Но Соловьев прав в главном. В соответствии с Кантом он подчеркивает, что формально-нравственный характер деятельности не может определяться естественной склонностью. Этот род деятельности должен быть обязателен для нашего сознания: он должен сознаваться как обязанность, т. е. как необходимость действия из одного уважения к нравственному закону. У Шопенгауэра такое разумное повеление отсутствует, поэтому ему не удалось, считает Соловьев, обосновать безусловное внутреннее преимущество нравственной деятельности.

Русских мыслителей не привлекало и понимание Шопенгауэром воли как центра и ядра мира, безосновной, все подчиняющей силе, которая мчит весь мир и которой подвластен человек, причем способность выйти из ее подчинения не является всеобщей. Когда мысль о подчиненности человека воле была использована в тоталитарном мифе гитлеровской Германии, в 1942 году С. Булгаков писал: «… и в прошлом Германии наряду с чертами немецкого гения существует… мрачная волевая линия, которую не без успеха… теперь констатирует национал-социализм и у Фихте, и у Шопенгауэра, и у других немецких мыслителей. Гитлеризм не есть видимое иго, как большевизм…. но внутреннее духовное».[547] Эта суровая констатация парадоксальным образом смыкается с оценкой Д. Лукача, считавшего Шопенгауэра идеологом крайней реакции и разрушителем разума, а также с постановлением ЦК КПСС 1944 года о третьем томе «Истории философии», в котором, как указывалось в этом постановлении, отсутствует разоблачение реакционного характера немецкой классики.
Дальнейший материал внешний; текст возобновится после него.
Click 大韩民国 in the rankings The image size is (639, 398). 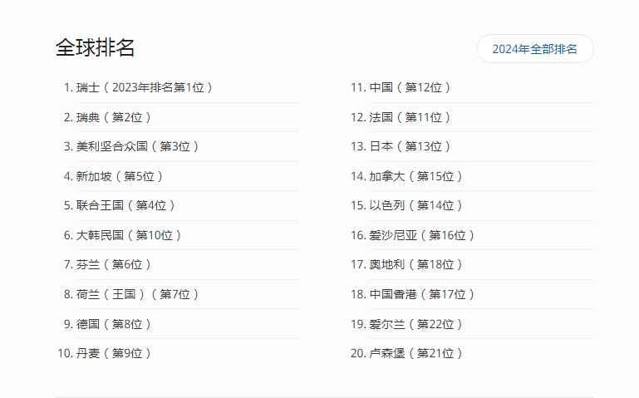click(x=129, y=235)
Бесспорно, что Шопенгауэр был одним из первых выразителей кризисного сознания эпохи, которая последовала следом за структурными преобразованиями европейского общества после французской революции и наполеоновских войн. Известно также, что корифеи немецкой классики — не только Шопенгауэр, но также учения Фихте, Гегеля, Ницше и др. — использовались для нужд фашистской идеологии, искажавших и препарировавших их идеи. Но должен ли он, как и другие немецкие мыслители, ставшие заложниками тоталитарной идеологии, быть за это в ответе? Но это тема отдельной книги, посвященной дальнейшим судьбам философской мысли, перекочевавшей из Германии в Россию, претерпевшей там кардинальные изменения и на благодатной почве давшей новые всходы.